> _REQUEST_: Rewrite the rows from the line with "Given: Click the CINR legend entry in green" through the end of the rows, changing "green" to "blue" and keeping everything else the same. Omit the pictures.

> _ENTRIES_:
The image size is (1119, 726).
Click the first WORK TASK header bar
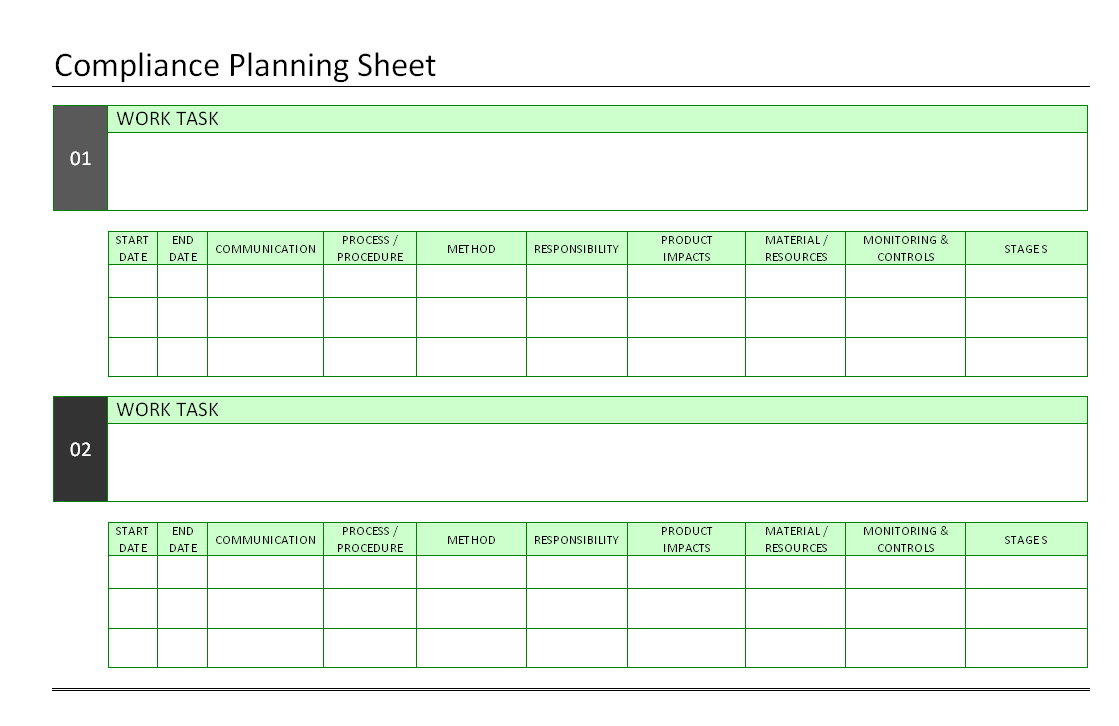click(x=597, y=119)
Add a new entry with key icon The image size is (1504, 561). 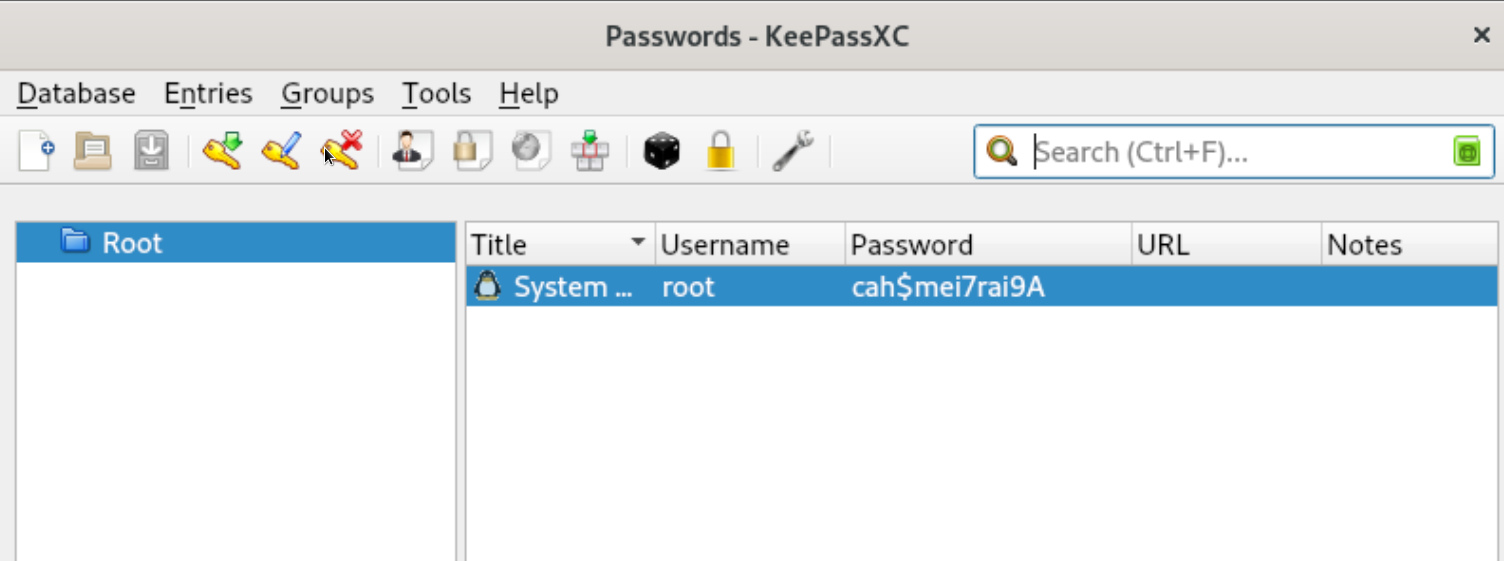pos(222,151)
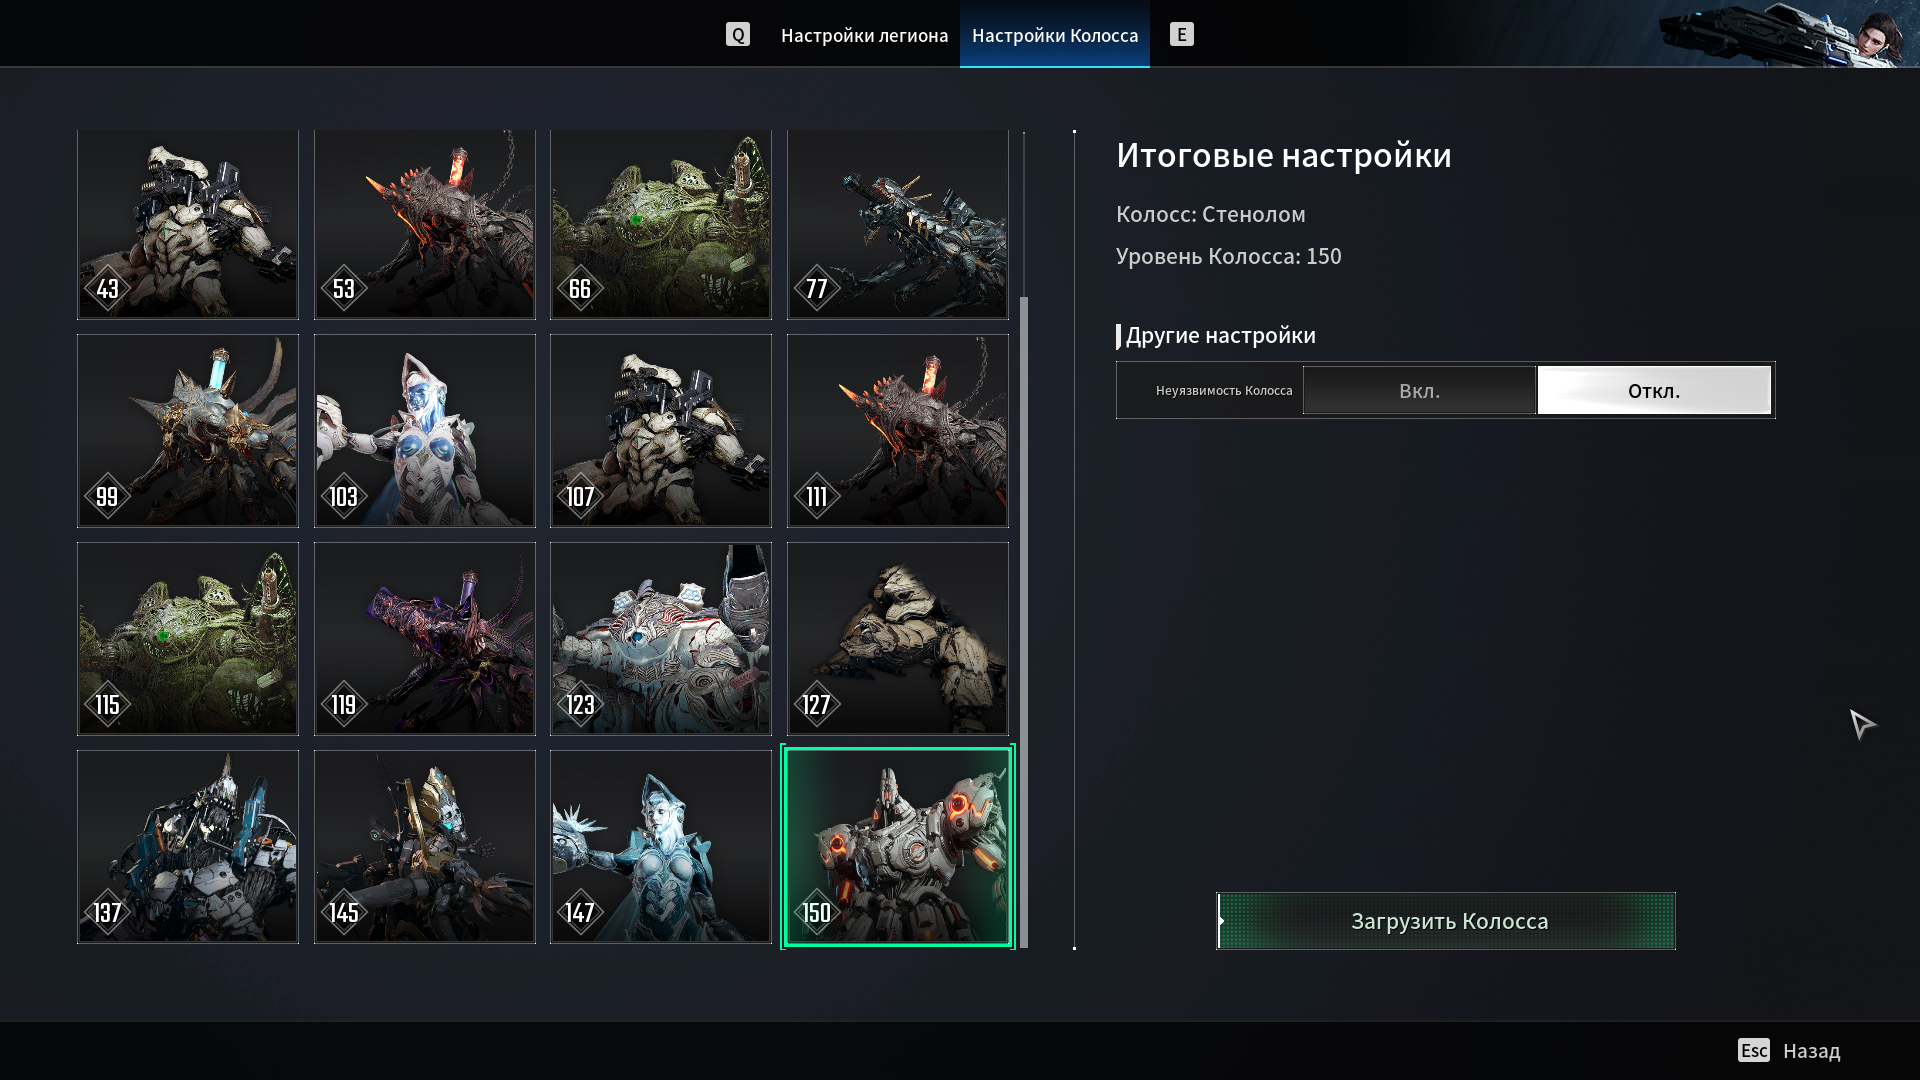Viewport: 1920px width, 1080px height.
Task: Set Colossus invulnerability to Откл.
Action: pos(1654,390)
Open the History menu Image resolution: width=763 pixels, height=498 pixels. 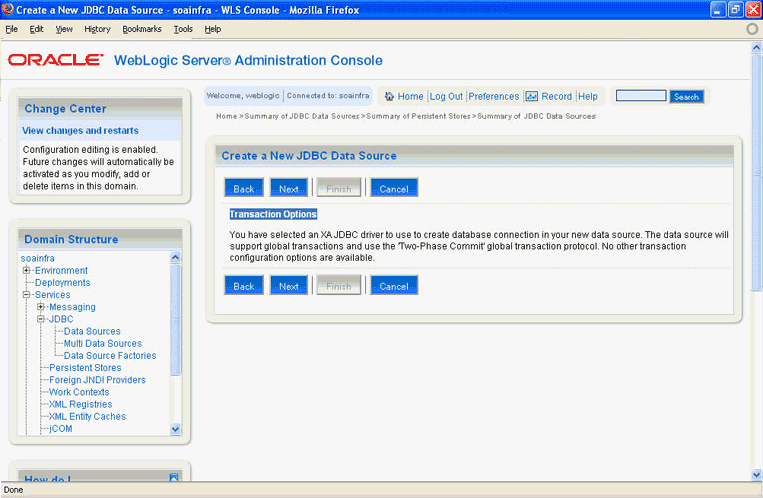[97, 29]
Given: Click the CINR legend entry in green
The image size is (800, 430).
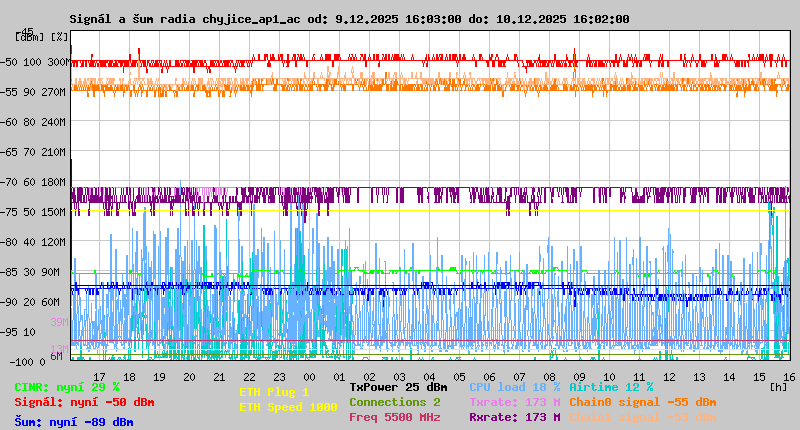Looking at the screenshot, I should point(67,387).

> _SOLVED EXERCISE_:
Given: Click the CINR legend entry in blue
The image size is (800, 430).
Looking at the screenshot, I should point(67,387).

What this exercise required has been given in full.